From: Nobody on 20 Dec 2009 17:34 On Sun, 20 Dec 2009 21:40:13 +0000, Malcolm McLean wrote: >> For a program with a small run time and memory usage, this >> might be appropriate. For a program with a large or >> indeterminate run time, it might show that either the wrong >> programmer was chosen or the wrong programming language. >> > To me, any memory leak is a big red flag. Not so much for technical reasons, > but because it suggests that the programmer has lost control of his logic. For typical Unix "commands", it's often not worth tracking memory allocations. Everything will be freed when the process terminates. Managing memory is easy when the pointer returned from a function is *always* allocated by that particular call. But if you consider the case where the object may already exist as a "shared" value (e.g. interned strings), you can either: 1. Duplicate the object and require the caller to free() it. This is wasteful if callers often retain the value for the duration of the process. 2. Return an indication of whether the caller should free it. This information then has to be passed around with the pointer, complicating the code. 3. Implement some form of garbage collection. 4. Don't worry about it. Sometimes this will result in more memory being used than is strictly necessary. Sometimes, #4 is the rational choice. Particularly, if the allocations are likely to constitute a fixed (and relatively small) overhead per process, or can otherwise never amount to more than a small proportion of the process' total memory consumption. The situation is different for a long-lived process (i.e. interactive application, daemon, etc), where even a small leak can eventually grow to dominate memory consumption (although you also have to worry about heap fragmentation in that situation).

#### [Extracted entries]
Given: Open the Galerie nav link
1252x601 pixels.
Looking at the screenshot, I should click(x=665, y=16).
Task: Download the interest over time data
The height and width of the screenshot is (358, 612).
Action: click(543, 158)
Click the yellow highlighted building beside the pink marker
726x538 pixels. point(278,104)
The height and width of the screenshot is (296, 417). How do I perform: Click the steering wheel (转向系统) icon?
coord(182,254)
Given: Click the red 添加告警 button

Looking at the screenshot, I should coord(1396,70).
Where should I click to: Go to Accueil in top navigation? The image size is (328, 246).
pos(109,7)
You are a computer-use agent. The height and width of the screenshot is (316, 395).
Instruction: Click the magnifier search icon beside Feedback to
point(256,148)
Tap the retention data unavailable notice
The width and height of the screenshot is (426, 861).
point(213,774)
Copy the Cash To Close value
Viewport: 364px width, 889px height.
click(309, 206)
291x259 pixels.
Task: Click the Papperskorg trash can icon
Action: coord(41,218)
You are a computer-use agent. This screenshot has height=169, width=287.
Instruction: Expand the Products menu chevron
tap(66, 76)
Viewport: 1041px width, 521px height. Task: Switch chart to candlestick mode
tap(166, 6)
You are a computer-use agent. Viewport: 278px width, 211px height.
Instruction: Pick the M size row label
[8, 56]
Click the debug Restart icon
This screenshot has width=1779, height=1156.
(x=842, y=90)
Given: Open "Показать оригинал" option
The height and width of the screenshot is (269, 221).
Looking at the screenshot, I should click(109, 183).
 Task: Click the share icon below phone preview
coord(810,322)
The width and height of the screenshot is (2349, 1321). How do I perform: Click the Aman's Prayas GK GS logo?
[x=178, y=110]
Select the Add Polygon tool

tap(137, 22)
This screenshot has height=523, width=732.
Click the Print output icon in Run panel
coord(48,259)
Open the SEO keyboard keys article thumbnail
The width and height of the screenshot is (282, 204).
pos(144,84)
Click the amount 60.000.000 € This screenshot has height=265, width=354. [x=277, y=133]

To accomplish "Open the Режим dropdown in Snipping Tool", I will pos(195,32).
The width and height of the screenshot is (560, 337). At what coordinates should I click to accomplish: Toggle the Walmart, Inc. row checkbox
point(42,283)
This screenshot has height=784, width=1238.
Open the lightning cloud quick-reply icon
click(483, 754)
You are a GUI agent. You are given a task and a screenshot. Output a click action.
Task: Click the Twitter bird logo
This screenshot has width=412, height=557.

#### [Your instructions]
Decide whether each statement agrees with the forum post on memory leaks, answering yes or no and quoting the words of the post that settle it: (a) Tracking memory allocations is often not worthwhile for typical Unix commands. (b) Returning an indication of whether the caller should free the object makes the code simpler. (c) In a long-lived process, even a small leak can eventually dominate memory consumption. Answer using only the text itself.

#### [The result]
(a) Yes: "it's often not worth tracking memory allocations."
(b) No: "This information then has to be passed around with the pointer, complicating the code."
(c) Yes: "even a small leak can eventually grow to dominate memory consumption"